4.Low versus standard central venous pressure during laparoscopic liver resection:A systematic review, meta-analysis and trial sequential analysis
Mina STEPHANOS ; Christopher M. B. STEWART ; Ameen MAHMOOD ; Christopher BROWN ; Shahin HAJIBANDEH ; Shahab HAJIBANDEH ; Thomas SATYADAS
Annals of Hepato-Biliary-Pancreatic Surgery 2024;28(2):115-124
To compare the outcomes of low central venous pressure (CVP) to standard CVP during laparoscopic liver resection. The study design was a systematic review following the PRISMA statement standards. The available literature was searched to identify all studies comparing low CVP with standard CVP in patients undergoing laparoscopic liver resection. The outcomes included intraoperative blood loss (primary outcome), need for blood transfusion, mean arterial pressure, operative time, Pringle time, and total complications. Random-effects modelling was applied for analyses.

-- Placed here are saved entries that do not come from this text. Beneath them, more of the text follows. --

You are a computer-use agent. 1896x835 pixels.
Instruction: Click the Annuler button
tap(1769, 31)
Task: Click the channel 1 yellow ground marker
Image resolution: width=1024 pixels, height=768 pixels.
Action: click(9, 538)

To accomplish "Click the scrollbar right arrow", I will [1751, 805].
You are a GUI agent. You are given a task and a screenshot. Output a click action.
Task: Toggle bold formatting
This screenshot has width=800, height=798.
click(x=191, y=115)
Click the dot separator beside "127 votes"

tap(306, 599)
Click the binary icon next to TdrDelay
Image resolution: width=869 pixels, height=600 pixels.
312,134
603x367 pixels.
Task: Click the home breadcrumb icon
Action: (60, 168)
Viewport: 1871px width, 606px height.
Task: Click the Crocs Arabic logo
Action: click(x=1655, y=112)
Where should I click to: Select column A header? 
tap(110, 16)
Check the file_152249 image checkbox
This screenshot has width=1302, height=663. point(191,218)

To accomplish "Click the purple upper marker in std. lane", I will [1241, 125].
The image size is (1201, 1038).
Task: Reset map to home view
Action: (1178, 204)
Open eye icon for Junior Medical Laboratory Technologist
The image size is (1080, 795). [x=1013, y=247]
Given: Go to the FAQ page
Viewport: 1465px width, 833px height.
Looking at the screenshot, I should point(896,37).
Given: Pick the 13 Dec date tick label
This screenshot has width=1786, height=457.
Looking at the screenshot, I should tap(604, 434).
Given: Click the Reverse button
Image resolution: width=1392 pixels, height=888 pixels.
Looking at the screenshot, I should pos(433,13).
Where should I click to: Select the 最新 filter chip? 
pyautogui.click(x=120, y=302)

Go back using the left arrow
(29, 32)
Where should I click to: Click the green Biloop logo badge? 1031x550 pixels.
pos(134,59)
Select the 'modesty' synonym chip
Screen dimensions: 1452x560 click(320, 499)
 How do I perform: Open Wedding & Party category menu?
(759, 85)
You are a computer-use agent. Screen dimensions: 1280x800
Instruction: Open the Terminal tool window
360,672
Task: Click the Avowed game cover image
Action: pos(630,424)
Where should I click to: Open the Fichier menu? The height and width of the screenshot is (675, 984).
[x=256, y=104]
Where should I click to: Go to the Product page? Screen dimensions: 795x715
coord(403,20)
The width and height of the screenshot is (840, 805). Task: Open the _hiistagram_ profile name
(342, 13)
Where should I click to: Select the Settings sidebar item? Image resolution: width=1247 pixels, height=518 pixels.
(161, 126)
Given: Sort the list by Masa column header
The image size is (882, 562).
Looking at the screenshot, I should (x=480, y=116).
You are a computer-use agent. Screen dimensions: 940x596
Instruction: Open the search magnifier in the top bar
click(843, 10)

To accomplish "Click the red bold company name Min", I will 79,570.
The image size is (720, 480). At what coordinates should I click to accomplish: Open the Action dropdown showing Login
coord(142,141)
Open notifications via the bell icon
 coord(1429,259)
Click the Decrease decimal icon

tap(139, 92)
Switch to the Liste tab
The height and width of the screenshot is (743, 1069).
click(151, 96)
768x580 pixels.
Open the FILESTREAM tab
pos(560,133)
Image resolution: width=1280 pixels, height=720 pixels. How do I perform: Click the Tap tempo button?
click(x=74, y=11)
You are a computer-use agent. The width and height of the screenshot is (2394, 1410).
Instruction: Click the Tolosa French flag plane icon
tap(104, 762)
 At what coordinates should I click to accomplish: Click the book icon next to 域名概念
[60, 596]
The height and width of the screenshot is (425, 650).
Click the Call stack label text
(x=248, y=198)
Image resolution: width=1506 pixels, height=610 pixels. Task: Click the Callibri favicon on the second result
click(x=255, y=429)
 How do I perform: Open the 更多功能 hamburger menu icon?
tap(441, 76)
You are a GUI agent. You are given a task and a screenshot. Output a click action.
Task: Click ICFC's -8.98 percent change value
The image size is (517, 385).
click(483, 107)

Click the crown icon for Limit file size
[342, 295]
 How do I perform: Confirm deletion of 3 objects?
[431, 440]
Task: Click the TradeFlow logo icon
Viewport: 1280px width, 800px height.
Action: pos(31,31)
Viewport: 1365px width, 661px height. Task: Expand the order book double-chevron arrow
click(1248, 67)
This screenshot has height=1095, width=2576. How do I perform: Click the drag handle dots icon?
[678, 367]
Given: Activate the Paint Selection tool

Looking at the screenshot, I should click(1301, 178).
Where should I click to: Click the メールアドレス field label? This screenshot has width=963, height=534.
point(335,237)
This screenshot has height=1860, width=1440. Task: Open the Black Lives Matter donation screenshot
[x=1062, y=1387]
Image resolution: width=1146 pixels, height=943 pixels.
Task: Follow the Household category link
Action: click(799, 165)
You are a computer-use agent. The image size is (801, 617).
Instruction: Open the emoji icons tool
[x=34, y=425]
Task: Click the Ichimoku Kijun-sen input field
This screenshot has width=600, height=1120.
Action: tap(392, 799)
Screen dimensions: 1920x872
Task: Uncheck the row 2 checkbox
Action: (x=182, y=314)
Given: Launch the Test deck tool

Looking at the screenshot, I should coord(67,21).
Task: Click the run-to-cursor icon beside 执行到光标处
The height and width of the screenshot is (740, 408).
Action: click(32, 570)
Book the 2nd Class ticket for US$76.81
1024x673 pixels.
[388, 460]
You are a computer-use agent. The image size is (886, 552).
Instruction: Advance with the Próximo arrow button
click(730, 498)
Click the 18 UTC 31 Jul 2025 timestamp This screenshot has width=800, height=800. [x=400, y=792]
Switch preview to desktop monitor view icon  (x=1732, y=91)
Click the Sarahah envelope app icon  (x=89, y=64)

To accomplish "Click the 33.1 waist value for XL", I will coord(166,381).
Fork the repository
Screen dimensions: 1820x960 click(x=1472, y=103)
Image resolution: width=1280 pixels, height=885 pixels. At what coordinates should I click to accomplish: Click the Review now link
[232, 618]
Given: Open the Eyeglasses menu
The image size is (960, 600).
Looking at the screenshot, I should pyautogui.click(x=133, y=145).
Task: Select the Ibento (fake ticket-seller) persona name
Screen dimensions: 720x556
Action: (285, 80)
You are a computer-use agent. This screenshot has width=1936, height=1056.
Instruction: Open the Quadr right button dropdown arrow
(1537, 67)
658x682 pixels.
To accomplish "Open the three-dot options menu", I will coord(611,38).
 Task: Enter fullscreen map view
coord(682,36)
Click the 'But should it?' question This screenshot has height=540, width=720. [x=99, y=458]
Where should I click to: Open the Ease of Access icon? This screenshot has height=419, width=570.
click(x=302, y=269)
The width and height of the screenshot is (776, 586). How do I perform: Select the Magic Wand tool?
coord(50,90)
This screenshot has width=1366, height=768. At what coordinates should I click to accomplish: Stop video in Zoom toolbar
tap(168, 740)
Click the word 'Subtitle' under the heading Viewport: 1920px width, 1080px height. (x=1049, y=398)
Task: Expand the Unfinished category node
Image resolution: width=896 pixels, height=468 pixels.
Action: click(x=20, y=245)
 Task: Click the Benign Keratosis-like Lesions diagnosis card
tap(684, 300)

Type I and type II errors were assessed by trial sequential analysis (TSA). A total of 8 studies including 682 patients were included (low CVP group, 342; standard CVP group, 340). Low CVP reduced intraoperative blood loss during laparoscopic liver resection (mean difference [MD], –193.49 mL; 95% confidence interval [CI], –339.86 to –47.12; p = 0.01).However, low CVP did not have any effect on blood transfusion requirement (odds ratio [OR], 0.54; 95% CI, 0.28–1.03; p = 0.06), mean arterial pressure (MD, –1.55 mm Hg; 95% CI, –3.85–0.75; p = 0.19), Pringle time (MD, –0.99 minutes; 95% CI, –5.82–3.84; p = 0.69), operative time (MD, –16.38 minutes; 95% CI, –36.68–3.39; p = 0.11), or total complications (OR, 1.92; 95% CI, 0.97–3.80; p = 0.06). TSA suggested that the meta-analysis for the primary outcome was not subject to type I or II errors. Low CVP may reduce intraoperative blood loss during laparoscopic liver resection (moderate certainty); however, this may not translate into shorter operative time, shorter Pringle time, or less need for blood transfusion. Randomized controlled trials with larger sample sizes will provide more robust evidence.